(Verilen Görev A)
Metin parçasına dayanarak şu soruları yanıtlayın:
(i) Baki Özilhan işten atılmadan önce nerede çalışıyordu?
(ii) Derginin büyük hissedarı kimdir?
(iii) Çağlayan Tunç'tan sonra dergiden ayrılan iki gazeteci kimdir?

(Metin Parçası)
****************************************

Aynı gün akşam saatlerinde Erdül, Baki'yi gördü ve kim olduğunu sordu...

Baki Özilhan kısa bir süre öncesine TRT'de çalışıyordu.. ‘ANARŞİ ve TERÖR’ dizisinin üçüncü bölümü yayınlandıktan sonra,  işten atılmış, programlardan sorumlu Televizyon Daire Başkanı Tarcan Gönenç de kızağa alınmıştı..

Bu anlatımımdan sonra, Erdül, "Ağabey, madem Yankı'da kadrosu yok biz alalım" dedi...

Ben olayı biraz ayrıntılarıyla düşünmeden karar vermezdim... Erdül'e ‘Kadro durumumuz ne.. Verebileceğimiz kadroı var mı?; Nasıl para vereceğiz, ne ücret ödeyebileceğiz?. Rahşan Hanımla, Bülent Beye ne diyeceğiz?.. Sonuçta, bu derginin büyük hissedarı Bülent Ecevit...’ diye kuşkularımı dile getirdim.

Erdül, gençliğin verdiği cesaretle daha ataktı ve

‘Nahit abi.. Dergi ikimizin üstüne kaldı..Yorgunluktan neredeyse öleceğiz... Bir üçüncü hamala ihtiyacımız yok mu? Baki’yi tanıyorsun, sağlam adam olduğunu söylüyorsun.. Başlatalım... İşsiz birine sahip çıktığımız için, kızacaklarsa kızsınlar...Oran'da oturup, ellerini taşın altına sokmadan, ahkam kesmek kolay.. Sen hangi işe koşacaksın, haber mi yapacaksın, yazıları mı okuyacaksın, Bülent beyden gelen notları okuyup, onları yerine getirmeğe mi çalışacaksın, düzeltmenlik mi, sayfa sekreterliği mi yapacaksın? Bir aynaya bak yahu ne hale geldin.. Günlerce uyumuyorsun, gözlerin kan çanağına dönmüş...’

O günlerde, Çağlayan Tunç'tan sonra gazeteci arkadaşlarım, Rahmi Özyazgan ile Naci Yatıkkaya da dergiden ayrılmışlardı...

****************************************

(Verilen Satırlar)

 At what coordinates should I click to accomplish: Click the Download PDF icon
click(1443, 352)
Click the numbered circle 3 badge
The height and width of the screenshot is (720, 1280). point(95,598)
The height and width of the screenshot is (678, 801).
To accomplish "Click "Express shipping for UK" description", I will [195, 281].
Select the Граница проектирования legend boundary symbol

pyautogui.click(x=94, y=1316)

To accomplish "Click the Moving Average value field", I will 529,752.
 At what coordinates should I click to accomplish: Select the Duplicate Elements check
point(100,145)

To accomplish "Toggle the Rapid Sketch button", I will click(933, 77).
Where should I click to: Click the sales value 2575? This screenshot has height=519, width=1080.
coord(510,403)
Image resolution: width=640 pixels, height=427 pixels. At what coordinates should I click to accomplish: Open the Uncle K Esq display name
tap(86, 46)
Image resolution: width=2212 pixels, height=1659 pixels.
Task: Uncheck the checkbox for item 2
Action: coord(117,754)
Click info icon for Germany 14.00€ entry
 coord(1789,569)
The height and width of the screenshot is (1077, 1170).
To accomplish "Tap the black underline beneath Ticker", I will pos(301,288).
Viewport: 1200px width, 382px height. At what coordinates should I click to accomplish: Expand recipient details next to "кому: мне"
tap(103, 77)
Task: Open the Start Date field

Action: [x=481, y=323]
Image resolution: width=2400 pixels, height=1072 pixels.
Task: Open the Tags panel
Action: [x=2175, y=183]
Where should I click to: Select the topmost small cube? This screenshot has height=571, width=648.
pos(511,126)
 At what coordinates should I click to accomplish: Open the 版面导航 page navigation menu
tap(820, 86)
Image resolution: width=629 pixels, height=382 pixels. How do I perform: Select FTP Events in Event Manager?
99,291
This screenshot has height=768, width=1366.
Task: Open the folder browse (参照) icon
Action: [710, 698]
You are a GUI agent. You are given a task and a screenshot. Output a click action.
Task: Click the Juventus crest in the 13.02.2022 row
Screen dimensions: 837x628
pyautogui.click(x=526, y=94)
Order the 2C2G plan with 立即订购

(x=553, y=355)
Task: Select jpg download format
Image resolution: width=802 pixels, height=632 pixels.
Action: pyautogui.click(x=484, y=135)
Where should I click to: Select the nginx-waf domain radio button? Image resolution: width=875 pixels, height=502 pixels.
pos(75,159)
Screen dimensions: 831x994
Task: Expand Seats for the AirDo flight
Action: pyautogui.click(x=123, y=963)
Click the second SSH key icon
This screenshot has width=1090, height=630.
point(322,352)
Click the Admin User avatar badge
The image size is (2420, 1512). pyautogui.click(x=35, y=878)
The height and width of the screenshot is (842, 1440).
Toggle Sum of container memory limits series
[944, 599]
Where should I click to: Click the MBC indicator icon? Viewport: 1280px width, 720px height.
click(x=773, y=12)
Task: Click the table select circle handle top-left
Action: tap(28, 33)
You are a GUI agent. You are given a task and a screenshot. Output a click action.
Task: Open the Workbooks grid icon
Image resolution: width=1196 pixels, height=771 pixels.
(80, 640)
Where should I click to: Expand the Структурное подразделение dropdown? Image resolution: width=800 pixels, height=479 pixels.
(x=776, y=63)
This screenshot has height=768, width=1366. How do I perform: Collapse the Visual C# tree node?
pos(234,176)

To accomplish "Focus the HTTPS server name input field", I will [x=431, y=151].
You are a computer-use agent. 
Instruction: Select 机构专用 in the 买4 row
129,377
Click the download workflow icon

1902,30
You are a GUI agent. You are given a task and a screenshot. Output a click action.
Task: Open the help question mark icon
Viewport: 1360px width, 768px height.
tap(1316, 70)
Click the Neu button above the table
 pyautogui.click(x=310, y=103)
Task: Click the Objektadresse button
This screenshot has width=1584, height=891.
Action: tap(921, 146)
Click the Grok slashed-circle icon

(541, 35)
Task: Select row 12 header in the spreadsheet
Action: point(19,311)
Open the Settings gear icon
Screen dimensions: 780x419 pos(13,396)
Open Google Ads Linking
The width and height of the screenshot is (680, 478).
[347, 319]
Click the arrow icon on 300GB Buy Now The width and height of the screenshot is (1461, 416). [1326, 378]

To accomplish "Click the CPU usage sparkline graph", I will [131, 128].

****************************************

(Verilen Görev B)
Satırlarda "Open the Settings gear icon" ifadesini içeren satırdan başlayıp satırların sonuna kadar, iki uç da dahil olmak üzere, her şeyi hiç değiştirmeden yeniden yazın.

(Görev Yanıtı A)
(i) TRT'de.
(ii) Bülent Ecevit.
(iii) Rahmi Özyazgan ile Naci Yatıkkaya.

(Görev Yanıtı B)
Open the Settings gear icon
Screen dimensions: 780x419 pos(13,396)
Open Google Ads Linking
The width and height of the screenshot is (680, 478).
[347, 319]
Click the arrow icon on 300GB Buy Now The width and height of the screenshot is (1461, 416). [1326, 378]

To accomplish "Click the CPU usage sparkline graph", I will [131, 128].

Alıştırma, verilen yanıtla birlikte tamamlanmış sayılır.